Henry Gantz writes in Don’t Give Pigweed The Light Of Day, If it doesn’t come up, you don’t have to kill it that farmers were depending mostly on Roundup, but that no longer works, due to multiple mutant weeds, including pigweed and marestail. He quotes Dr. Larry Steckle, Extension weed specialist at the University of Tennessee:

Steckle said we’ve now reached the point where we have to begin thinking in terms of controlling “resistant weeds” instead of “resistant marestail” or “resistant Palmer pigweed” because they are both beginning to show up in the same field.

“We have to manage them both,” he said. “There’s a new product from BASF called Sharpen that I’ve been looking at for five years and I’ve been very impressed with the marestail control. I still like dicamba, Roundup and Gramoxone.

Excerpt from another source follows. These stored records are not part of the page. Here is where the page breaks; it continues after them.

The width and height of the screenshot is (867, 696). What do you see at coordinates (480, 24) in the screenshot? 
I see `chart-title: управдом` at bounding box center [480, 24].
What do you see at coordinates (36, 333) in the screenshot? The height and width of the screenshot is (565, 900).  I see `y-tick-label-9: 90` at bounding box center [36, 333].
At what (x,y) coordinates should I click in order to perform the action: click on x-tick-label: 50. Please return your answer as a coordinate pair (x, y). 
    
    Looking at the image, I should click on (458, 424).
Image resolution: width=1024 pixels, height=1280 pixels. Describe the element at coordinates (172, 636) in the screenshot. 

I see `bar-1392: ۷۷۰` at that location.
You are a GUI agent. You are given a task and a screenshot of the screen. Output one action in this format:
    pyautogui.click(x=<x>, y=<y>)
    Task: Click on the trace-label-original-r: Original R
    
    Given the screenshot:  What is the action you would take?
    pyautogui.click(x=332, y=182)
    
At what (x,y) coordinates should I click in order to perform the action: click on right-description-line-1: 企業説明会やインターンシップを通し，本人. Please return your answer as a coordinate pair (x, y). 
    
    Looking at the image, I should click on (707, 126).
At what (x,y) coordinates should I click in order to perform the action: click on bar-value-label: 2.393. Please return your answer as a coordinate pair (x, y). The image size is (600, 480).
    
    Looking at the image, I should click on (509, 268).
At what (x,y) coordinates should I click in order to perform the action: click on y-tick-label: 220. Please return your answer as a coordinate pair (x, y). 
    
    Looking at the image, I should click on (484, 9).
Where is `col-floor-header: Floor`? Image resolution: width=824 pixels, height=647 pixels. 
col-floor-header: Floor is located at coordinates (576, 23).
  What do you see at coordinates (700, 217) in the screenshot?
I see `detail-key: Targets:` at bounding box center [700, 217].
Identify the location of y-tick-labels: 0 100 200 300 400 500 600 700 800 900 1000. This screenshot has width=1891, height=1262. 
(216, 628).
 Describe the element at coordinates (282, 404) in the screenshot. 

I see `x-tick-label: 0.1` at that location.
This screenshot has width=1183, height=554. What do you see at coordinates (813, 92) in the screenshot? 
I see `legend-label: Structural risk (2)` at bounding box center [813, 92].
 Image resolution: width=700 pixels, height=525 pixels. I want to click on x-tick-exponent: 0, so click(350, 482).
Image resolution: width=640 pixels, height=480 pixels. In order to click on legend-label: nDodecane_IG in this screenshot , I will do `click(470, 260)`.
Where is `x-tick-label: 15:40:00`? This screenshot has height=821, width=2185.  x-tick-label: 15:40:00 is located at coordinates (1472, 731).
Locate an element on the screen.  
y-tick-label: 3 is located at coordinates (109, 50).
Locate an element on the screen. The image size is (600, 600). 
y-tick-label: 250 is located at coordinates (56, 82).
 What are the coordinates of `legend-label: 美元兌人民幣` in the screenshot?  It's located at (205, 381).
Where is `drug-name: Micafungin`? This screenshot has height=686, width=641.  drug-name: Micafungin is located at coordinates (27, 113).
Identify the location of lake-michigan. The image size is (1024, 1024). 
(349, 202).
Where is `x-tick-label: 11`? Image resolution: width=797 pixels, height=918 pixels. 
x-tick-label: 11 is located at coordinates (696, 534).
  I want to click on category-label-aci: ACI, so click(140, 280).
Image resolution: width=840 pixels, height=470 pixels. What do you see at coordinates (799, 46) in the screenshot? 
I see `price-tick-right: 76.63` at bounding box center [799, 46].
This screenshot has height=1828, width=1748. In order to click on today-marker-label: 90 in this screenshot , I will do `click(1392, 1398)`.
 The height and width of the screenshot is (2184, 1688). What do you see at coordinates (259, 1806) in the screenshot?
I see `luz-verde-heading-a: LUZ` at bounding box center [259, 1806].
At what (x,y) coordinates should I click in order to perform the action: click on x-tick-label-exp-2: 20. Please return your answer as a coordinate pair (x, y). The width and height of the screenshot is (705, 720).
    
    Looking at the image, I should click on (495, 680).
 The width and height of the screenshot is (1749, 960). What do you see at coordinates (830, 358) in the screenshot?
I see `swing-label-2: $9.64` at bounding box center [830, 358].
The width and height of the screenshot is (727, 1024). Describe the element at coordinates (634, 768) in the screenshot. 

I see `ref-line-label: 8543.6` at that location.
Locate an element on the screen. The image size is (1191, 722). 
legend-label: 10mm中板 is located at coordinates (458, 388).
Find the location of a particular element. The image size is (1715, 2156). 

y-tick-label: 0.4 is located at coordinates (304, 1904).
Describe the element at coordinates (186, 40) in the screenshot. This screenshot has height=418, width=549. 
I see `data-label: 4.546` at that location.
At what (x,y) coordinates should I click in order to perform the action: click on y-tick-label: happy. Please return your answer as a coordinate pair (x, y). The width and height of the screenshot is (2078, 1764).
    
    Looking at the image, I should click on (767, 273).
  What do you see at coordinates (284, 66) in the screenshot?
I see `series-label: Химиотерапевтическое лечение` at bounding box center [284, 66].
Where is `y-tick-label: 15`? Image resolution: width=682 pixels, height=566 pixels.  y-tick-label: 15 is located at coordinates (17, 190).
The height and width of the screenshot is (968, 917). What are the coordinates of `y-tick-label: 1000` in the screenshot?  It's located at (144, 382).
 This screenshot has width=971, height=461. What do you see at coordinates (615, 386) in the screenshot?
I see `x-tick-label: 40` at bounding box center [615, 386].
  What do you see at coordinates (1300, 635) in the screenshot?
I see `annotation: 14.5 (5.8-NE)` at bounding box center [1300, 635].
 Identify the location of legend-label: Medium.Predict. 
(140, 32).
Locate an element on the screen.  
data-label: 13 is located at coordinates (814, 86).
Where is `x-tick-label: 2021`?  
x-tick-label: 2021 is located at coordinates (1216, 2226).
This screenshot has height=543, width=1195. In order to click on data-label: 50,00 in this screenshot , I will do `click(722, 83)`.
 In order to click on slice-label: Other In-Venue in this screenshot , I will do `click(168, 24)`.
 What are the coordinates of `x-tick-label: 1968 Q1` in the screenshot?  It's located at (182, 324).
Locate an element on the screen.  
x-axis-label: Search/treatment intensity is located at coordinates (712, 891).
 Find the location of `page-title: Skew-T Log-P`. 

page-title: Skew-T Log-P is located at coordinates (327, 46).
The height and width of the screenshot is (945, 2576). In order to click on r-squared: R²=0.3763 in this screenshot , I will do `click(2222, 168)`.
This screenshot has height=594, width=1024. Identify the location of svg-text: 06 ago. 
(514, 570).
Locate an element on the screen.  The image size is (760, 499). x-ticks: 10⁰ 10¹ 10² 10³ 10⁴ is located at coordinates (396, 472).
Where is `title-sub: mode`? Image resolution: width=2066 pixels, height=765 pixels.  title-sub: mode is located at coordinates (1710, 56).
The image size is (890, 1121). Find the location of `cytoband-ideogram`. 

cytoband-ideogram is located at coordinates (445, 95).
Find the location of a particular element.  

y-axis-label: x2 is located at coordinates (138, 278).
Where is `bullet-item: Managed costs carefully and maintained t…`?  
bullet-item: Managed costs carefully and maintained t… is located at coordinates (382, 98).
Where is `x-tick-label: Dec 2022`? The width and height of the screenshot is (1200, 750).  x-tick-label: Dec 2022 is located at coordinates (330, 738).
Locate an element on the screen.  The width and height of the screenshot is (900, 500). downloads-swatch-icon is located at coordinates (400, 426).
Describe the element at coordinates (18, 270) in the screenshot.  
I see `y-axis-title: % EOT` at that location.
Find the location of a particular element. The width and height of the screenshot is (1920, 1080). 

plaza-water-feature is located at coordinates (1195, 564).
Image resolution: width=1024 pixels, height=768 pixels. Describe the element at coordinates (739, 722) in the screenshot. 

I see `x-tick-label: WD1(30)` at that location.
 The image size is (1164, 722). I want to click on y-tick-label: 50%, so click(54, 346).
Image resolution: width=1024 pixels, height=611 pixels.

“But if you have Palmer pigweed, too, then you’re going to have to overlap with residuals ― Cotoran, Caparol, Prowl ― to have any chance to do a good job of controlling them.”

So, what’s the solution:
Resistance to one herbicide or others across the Cotton Belt ranges from a high of 18 in California to none in Arizona. The Mid-South states average the highest.

The most troublesome weed by far is Palmer amaranth, followed by marestail.

Georgia Extension weed scientist Dr. Stanley Culpepper said he’s fought it long enough to realize that the best control of resistant Palmer amaranth is to keep it from ever germinating.

“If you have dryland production in the Southeast, Mid-South and the Mid-Atlantic states and think you can go in with 50-something-dollar herbicides and control resistant Palmer amaranth without rain, you will lose,” he said. “If we integrate them with programs that deep-turn the land, we can reduce the amount of Palmer amaranth seed that emerges by 50%, and that greatly improves control. Conservation tillage growers can also do that by using a rye cover crop to reduce emergence.

“The goal is, if it doesn’t come up, you don’t have to kill it.”

Culpepper said when cover crops and deep tillage have been used together, resistant Palmer amaranth control has been improved by 90% in Roundup Ready programs.

Ninety percent? So pesticides only do 10%? Why pay for them, then?

This recommendation for plowing isn’t just a few researchers’ opinion. Here’s where they presented:

For the last three years, the Beltwide has kicked off with the Consultants Conference, sponsored by Syngenta, Bayer CropScience and Dow AgroSciences.
One name is conspicuously missing there: Monsanto. Looks like the other pesticide companies are looking to horn in on Monsanto’s Roundup turf. But they only way they’ve found that works is to plow that turf.